Data Flow Analysis：Applications

Overview

What is Data Flow Analysis ?

How application-specific Data flows on CFG with safe approximation.

分析算法感兴趣的数据如何流经控制流图。

CFG
- Nodes (Basic Blocks) 基本块
- Edges (Control Flow) 控制流
- CFG(a program) 整个程序
Safe Approximation

safe approximation for different purposes 不同的分析目的，对于safe有不同的定义:

Must Analysis：Under Approximation
May Analysis: Over Approximation

相同点：这两种目的往往殊途同归地达到Soundness。

不同的目的对应了不同的手段：1. Data Abstraction 2. Approximation Strategies i.e. transfer functions & control flow handling.
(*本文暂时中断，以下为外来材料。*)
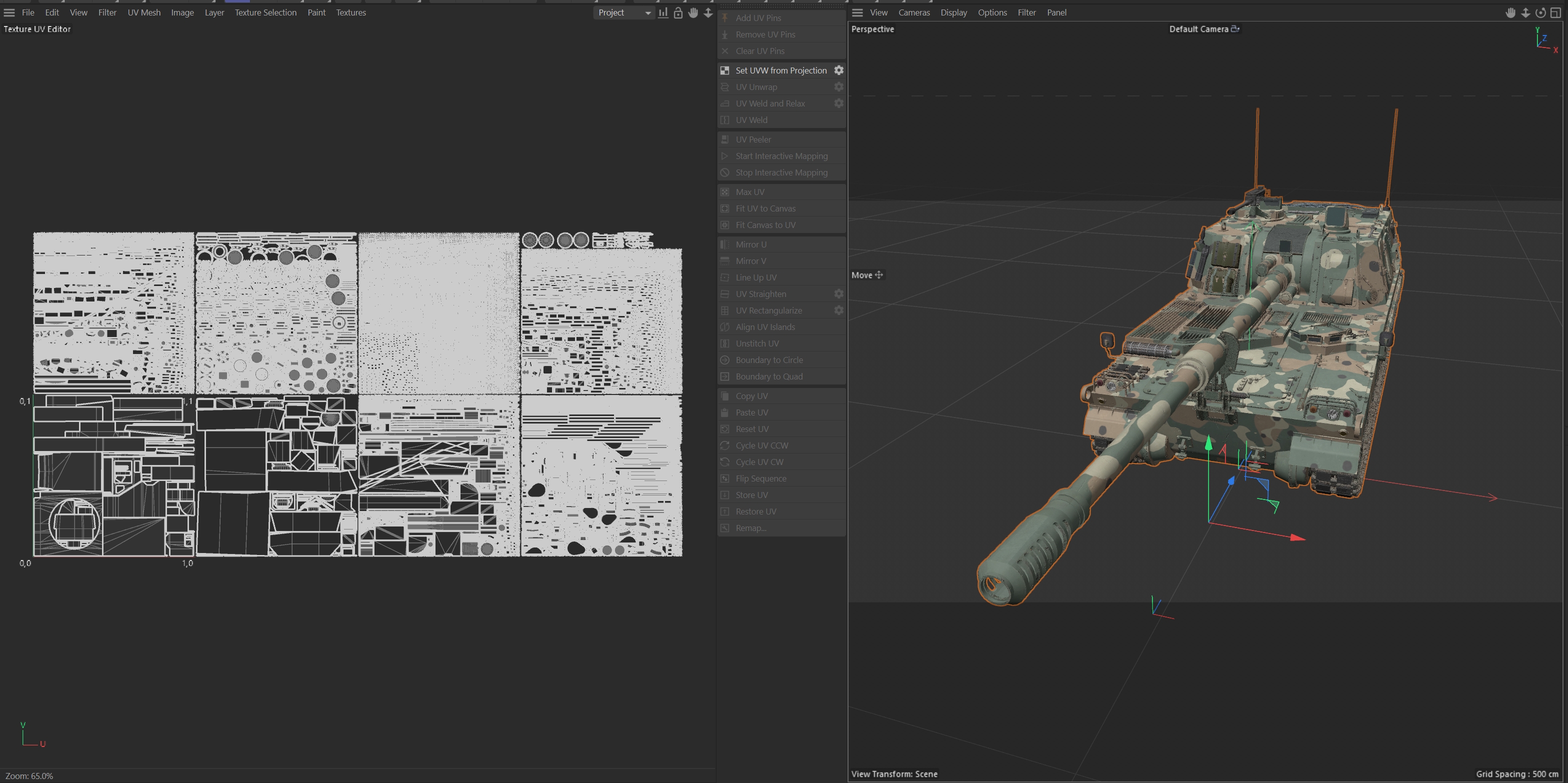Screen dimensions: 1568x783
Task: Click the UV Unwrap settings gear
Action: [x=838, y=87]
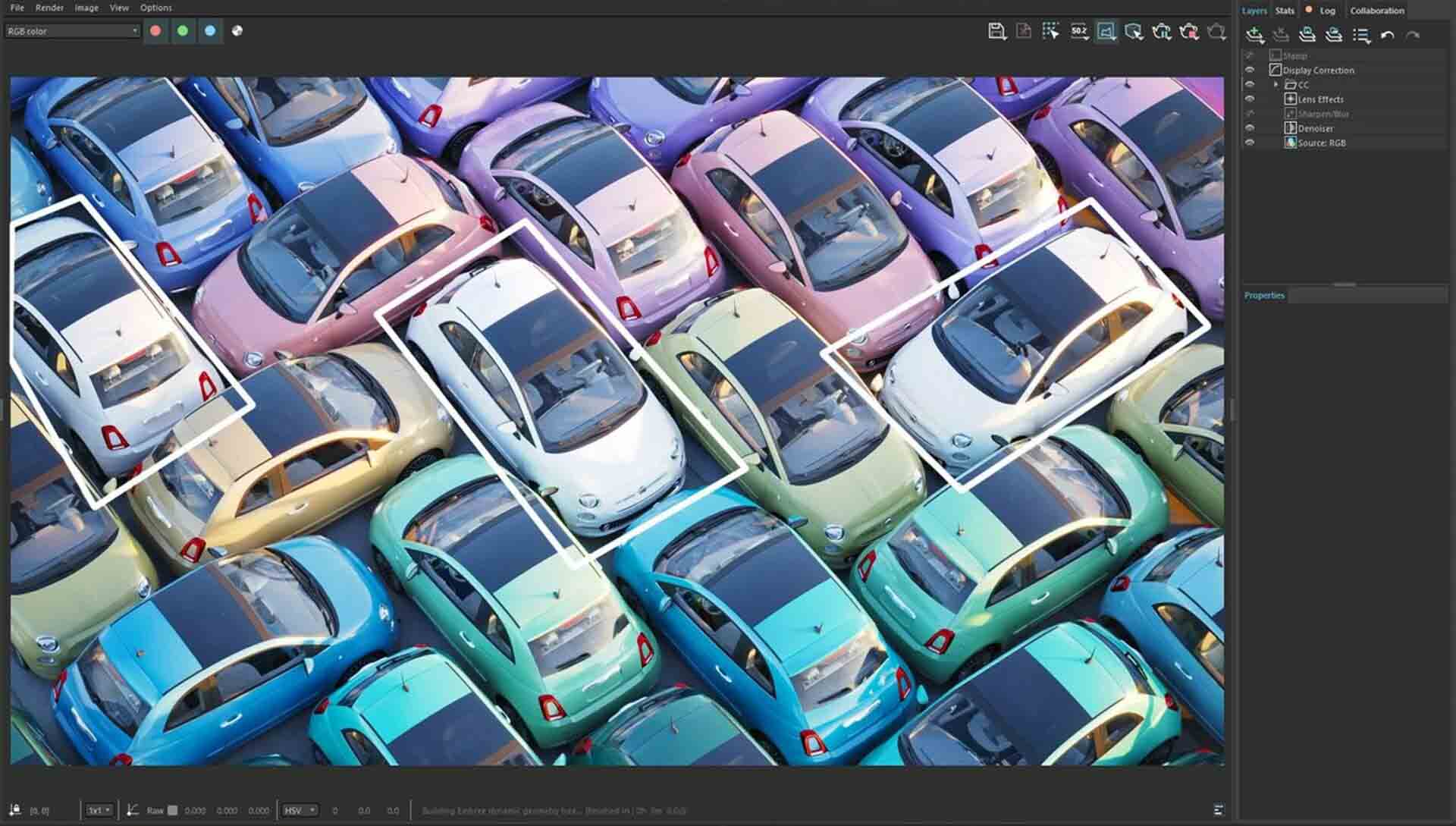Click the Properties panel label
Viewport: 1456px width, 826px height.
1263,295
Preliminaries for Data Flow Analysis

Input & Output States

Definition:

$IN[s]\ OUT[s]$ stand for input & output states of program points i.e. before and after executing the IR statements $s$ respectively.

e.g.:

下面是最简单的程序点的示意图。包括：
1. $s_1$的输入/输出状态
2. $s_1$的语句
3. 程序点，包括状态信息

语句之间的状态关系1：
下面表示两个顺序的语句之间状态关系。
即，$s_2$的输入是$s_1$的输出
$IN[s_2]=OUT[s_1]$

带有控制流的语句间的状态关系1：
右图表示了一种分支语句的状态关系

带有控制流的语句间的状态关系2：
下图是分支合并语句的状态关系，引入了操作符$\wedge$，表示语句分支的合并

Domain 值域

In each data-flow analysis application, we associate with every program point a data-flow value that represents abstraction of the set of all possible program states that can be observed for that point.

data-flow value: Abstraction of the set of all possible program states that can be observed for that point.
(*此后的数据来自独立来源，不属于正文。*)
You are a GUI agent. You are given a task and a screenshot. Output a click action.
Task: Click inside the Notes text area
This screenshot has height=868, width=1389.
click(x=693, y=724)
于是，我们把 data flow value在一个程序中可能取值的集合称作 Domain.

Data flow analysis: another perspective

Data-flow analysis is to find a solution to a set of safe-approximation-directed constraints on the $IN[s]$ and $OUT[s]$, for all statements $s$.

constraints
- transfer functions
- flow of control
solution
- related data flow value for each program points of statement $s$.
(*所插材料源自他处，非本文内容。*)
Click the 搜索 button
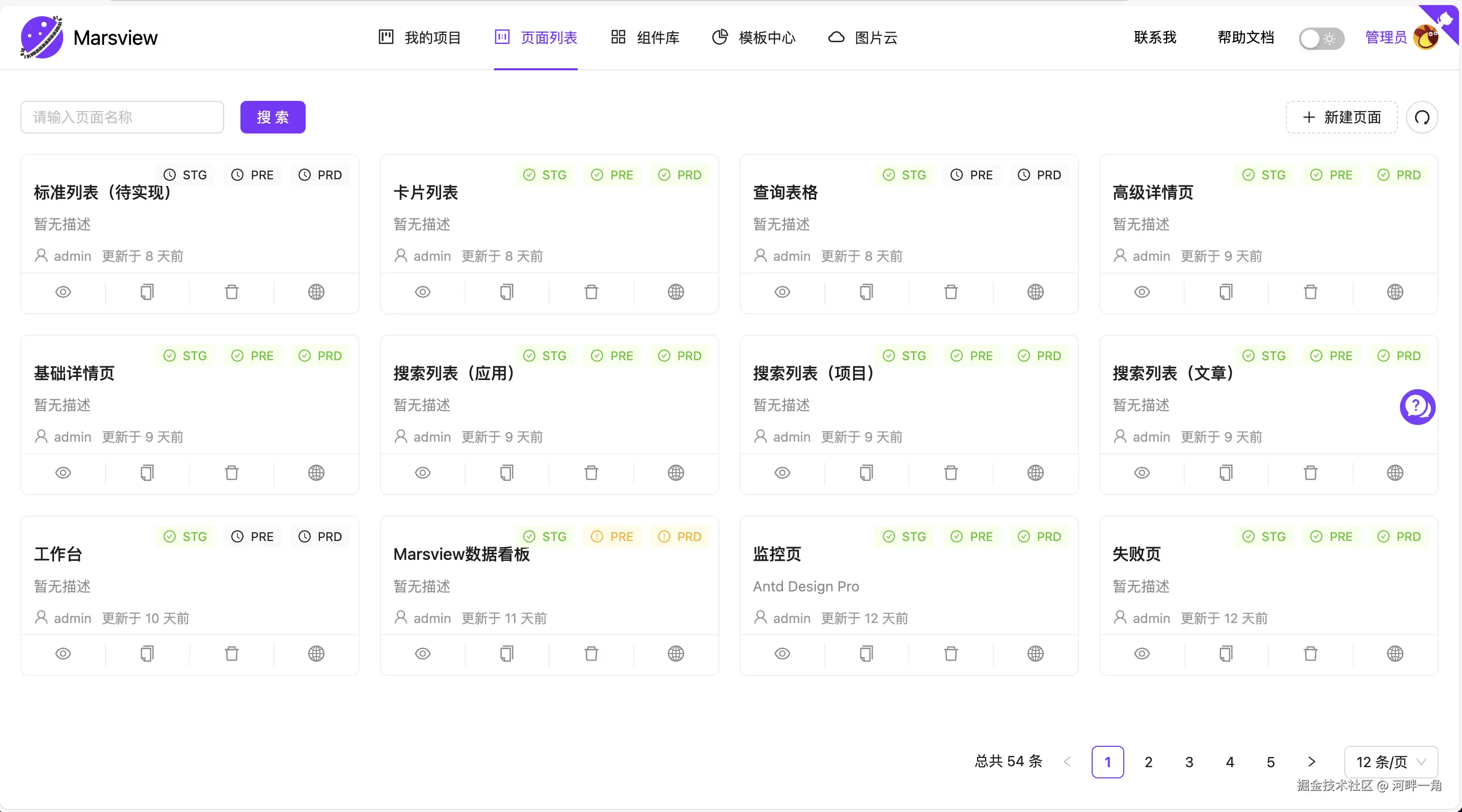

Notations for Transfer Functions’s Constrains

Forward Analysis

$OUT[s] = f_s(IN[s])$

Backward Analysis

$IN[s] = f_s(OUT[s])$

Notations for Control Flow’s Constraints

Control flow within a BB
$IN[s_{i+1}]=OUT[s_i], \forall i=1,2,3,…,n-1$
Control flow among BBs
$IN[B] = IN[s_1]$
注：BB的入口是BB第一个语句的入口
$OUT[B]=OUT[s_n]$
注：BB的出口是BB最后一个语句的出口
$OUT[B] = f_B(IN[B]), f_B = f_{sn} \circ … \circ f_{s2} \circ f_{s1}$
注：$\circ$ 表示函数的复合
$IN[B]=\bigwedge_{\color{red}P\\ a\ predecessor\ of\ \color{blue} B}^{} OUT[P]$
注：分支合并B的输入等于B所有前驱节点输出状态 meet 的结果

Reaching Definitions Analysis

Definition:

A statement that assign a value to $v$. 一条对$v$的赋值语句。

Reaching Definition:

Definition of variable $v$ at program point $p$ reaches point $q$ if there is a path from p to $q$ s.t. no new definition of $v$ appears on that path.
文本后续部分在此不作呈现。